Ci troviamo innanzi ad un’ipocrita narrazione sovranista che ha autorizzato la vendita di un asset strategico per il Paese
di Daniele Trabucco – In data 01 luglio 2024 la rete primaria e secondaria di TIM (che diventerá ora una societá di servizi) é passata al consorzio Necto il quale ha da questo momento, come socio di maggioranza, il fondo USA KKR e, quali azionisti di minoranza, il Ministero dell’Economia e delle Finanze (16%), il fondo F2i (11,2%) ed altri coinvestitori di KKR. L’operazione del valore di ventidue miliardi di euro, autorizzata dall’Antitrust UE, mira ad investire maggiormente nella telefonia e nelle connessioni Internet, a sviluppare ulteriormente il mercato italiano ed ottenere dividendi con il potenziamento delle trasmissioni ultraveloci all’interno di un mercato ampiamente scalabile.
Insomma, per alcuni un grande risultato soprattutto se si considera la riduzione da 6,7 a 5,29 miliardi di euro dei fondi del PNRR per le reti ultraveloci. Tuttavia, al di lá dei trionfalismi, ci si dimentica il risvolto geopolitico e securitario della vendita: la rete Tim é la “spina dorsale” delle comunicazioni internazionali, unendo Europa, Medio Oriente, Africa settentrionale con la conseguenza che la vendita ci allinea completamente all’interesse statunitense dello sviluppo delle telecomunicazioni nel nostro Paese.
Ora, al di lá del fatto che Tim, non disponendo piú delle reti, dovrá pagarne l’utilizzo con inevitabile aumento del prezzo in bolletta, é la gestione pubblica delle reti stesse che, garantendo l’accesso a tutti, assicura una reale ed autentica concorrenza sul mercato alle societá di servizi.
É vero, da un lato, che il Governo Meloni, quello dei finti “sovranisti” cui ancora molti credono, nel febbraio 2024, essendo le reti rientranti nella disciplina del “golden power”, di cui al decreto-legge 15 marzo 2012, n. 21 convertito con modificazioni nella legge ordinaria dello Stato n. 56/2012, ha posto alcuni paletti con la forma della prescrizione all’acquisizione (ad esempio, mantenimento in Italia dell’attivitá di ricerca e manutenzione) che dovrebbero assicurare allo Stato una supervisione generale, ma dall’altro é innegabile sia che le condizioni poste dal Governo in materia di governace ed organizzazione non siano particolarmente determinanti, sia che la vendita certifichi la resa dei poteri pubblici alla finanza ed alle sue logiche.

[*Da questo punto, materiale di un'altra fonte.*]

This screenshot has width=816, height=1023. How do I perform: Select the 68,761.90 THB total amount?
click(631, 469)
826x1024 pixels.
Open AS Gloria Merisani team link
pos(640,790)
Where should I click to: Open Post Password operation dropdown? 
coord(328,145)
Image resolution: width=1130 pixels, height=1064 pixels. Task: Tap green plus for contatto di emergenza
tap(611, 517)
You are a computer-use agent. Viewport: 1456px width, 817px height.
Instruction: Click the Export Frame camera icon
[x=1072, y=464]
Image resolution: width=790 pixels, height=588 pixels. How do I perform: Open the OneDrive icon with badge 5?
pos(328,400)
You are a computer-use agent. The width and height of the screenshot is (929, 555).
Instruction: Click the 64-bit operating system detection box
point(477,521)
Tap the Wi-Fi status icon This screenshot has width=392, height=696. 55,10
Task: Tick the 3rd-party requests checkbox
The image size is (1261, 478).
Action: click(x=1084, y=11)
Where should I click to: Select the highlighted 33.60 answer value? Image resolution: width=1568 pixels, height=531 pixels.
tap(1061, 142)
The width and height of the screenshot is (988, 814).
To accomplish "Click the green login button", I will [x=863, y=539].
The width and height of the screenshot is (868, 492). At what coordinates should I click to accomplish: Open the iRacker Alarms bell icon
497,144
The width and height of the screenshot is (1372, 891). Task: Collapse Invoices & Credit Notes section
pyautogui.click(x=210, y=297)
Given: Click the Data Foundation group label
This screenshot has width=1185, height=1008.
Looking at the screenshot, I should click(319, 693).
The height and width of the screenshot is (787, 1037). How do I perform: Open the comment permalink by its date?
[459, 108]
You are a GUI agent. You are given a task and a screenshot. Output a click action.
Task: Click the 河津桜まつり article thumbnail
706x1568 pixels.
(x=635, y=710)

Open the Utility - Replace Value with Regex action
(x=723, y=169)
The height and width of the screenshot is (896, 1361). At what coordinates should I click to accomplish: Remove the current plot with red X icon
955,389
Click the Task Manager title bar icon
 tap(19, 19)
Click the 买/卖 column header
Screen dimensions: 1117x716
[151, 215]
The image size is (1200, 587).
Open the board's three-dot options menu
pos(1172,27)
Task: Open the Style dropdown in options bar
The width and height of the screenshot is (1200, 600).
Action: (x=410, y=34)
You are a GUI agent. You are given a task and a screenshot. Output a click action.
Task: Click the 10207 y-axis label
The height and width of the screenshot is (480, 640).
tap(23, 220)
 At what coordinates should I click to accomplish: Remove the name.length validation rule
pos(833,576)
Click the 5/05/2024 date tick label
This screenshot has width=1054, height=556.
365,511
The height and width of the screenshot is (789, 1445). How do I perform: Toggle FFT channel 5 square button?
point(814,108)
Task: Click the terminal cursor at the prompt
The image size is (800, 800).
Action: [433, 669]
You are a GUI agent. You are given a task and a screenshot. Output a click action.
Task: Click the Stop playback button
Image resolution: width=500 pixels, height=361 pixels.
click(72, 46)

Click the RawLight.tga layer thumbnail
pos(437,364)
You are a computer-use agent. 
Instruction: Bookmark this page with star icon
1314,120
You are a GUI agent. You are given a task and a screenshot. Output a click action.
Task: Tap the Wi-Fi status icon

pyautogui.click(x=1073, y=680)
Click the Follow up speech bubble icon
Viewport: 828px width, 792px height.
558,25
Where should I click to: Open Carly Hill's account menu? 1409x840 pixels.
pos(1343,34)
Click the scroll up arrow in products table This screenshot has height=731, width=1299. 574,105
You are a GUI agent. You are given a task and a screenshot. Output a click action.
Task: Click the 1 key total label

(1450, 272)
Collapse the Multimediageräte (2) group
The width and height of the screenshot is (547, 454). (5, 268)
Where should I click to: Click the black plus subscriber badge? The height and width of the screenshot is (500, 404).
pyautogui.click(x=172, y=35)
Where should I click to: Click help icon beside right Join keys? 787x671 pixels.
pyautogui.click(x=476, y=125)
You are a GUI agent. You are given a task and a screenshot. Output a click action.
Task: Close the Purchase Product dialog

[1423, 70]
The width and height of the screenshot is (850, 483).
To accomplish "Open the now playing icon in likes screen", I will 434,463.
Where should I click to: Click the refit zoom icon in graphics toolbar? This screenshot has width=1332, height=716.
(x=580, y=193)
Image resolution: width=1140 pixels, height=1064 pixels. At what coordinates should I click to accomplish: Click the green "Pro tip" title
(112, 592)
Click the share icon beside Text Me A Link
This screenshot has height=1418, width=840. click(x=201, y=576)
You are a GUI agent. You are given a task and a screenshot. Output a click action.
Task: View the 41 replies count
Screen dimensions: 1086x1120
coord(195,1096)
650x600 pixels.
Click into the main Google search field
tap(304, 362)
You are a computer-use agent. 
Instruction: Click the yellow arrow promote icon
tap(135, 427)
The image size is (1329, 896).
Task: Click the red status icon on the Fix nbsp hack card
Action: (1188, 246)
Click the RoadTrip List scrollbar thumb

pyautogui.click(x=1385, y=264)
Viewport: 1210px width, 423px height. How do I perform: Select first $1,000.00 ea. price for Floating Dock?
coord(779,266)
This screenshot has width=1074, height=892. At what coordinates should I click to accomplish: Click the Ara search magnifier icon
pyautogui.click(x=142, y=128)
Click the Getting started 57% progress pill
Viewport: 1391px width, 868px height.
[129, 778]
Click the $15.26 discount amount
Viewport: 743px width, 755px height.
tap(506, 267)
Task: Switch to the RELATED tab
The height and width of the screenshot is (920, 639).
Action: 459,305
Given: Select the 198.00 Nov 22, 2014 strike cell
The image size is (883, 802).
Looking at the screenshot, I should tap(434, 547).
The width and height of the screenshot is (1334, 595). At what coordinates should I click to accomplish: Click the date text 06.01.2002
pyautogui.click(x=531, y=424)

Ci troviamo innanzi ad un’ipocrita narrazione sovranista che ha autorizzato la vendita di un asset strategico per il Paese. Certo, si potrebbe obiettare che dal 1997, con la privatizzazione di Telecom voluta dal Governo Prodi, la societá é divenuta un bancomat per ricche plusvalenze finanziarie prima da parte dei capitalisti italiani e poi ad opera dei vari fondi esteri e che giá a partire da quel momento é stato messo in discussione il controllo pubblico della rete, tuttavia la scelta del Governo Meloni, anticipata da Draghi, ha segnato in modo definitivo il passaggio della proprietá e del controllo delle comunicazioni di un Paese alla potenza americana proprio in fase di forte crisi del modello unipolare.